Infine tratteremo il tema, a me molto caro, dell’Università: ho insegnato per nove anni all’Università dell’Aquila, e il suo centro storico era un campus a cielo aperto. Le Università che servono le aree interne appenniniche possono apportare ai territori in cui si collocano un inestimabile valore aggiunto e possono esercitare un ruolo fondamentale per lo sviluppo culturale, sociale ed economico di tali terre. Si possono riconoscere percorsi formativi che abbiano non solo uno sbocco lavorativo, ma anche la capacità di attrarre sviluppo e ricerche nel campo dell’agritech per favorire le economie locali e dei boschi, legate ai settori quali l’agroalimentare, la pesca, l’acquacoltura, la silvicoltura, floricoltura e vivaismo. Potremmo cominciare fin da subito, sollecitando gli atenei del Centro Italia (o almeno alcuni di essi) a mettere in comune problemi e opportunità. Si dovrebbe pensare in grande; si potrebbe anche immaginare una Università dell’Appennino.

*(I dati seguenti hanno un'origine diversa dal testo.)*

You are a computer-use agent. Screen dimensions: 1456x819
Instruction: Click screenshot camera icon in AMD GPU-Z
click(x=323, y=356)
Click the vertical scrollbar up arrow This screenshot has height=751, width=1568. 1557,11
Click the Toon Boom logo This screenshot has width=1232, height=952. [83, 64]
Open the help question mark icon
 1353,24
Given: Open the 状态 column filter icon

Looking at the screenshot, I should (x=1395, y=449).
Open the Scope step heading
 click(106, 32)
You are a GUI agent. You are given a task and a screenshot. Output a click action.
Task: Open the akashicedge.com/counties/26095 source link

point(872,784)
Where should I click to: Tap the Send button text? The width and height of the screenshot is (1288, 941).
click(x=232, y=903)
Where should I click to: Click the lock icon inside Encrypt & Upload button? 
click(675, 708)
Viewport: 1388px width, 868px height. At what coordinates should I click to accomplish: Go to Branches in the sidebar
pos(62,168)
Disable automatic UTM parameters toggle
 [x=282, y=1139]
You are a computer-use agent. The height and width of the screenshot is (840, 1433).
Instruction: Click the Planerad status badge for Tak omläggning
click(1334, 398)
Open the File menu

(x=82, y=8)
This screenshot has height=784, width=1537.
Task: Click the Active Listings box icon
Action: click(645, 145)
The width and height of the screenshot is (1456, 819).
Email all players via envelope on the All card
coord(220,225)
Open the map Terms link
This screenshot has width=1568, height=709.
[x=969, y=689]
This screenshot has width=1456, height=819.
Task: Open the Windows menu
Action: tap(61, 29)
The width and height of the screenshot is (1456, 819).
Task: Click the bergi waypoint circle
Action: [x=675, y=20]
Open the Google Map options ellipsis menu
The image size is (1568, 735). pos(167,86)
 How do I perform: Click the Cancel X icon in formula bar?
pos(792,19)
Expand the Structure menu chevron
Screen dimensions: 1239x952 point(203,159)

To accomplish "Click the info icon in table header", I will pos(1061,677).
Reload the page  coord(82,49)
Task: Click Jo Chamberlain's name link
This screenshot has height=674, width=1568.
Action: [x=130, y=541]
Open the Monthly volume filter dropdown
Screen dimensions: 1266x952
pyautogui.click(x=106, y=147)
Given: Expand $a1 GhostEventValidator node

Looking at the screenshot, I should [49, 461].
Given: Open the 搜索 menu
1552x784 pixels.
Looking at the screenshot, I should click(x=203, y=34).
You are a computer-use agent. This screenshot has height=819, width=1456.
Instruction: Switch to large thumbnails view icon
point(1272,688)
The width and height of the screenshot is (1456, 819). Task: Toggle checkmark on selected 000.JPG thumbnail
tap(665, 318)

Oggi l’Aquila può rappresentare un fulcro per le iniziative di cui abbiamo parlato, divenendo un progetto pilota e di direttrice per un’area vasta che possa coordinare l’Abruzzo, insieme alla Regione Lazio, Marche e dell’Umbria in continuità con il processo avviato dalla cabina integrata e presieduta dal commissario per la ricostruzione, nell’attuazione di un processo di città sicura, sostenibile e connessa (ricordiamo che il pacchetto ad oggi ha un valore di 1,78 miliardi di euro totali messo a disposizione come linea d’investimento del PNRR); un processo che possa attrarre capitali finanziari e maestranze formate e aziende competitive.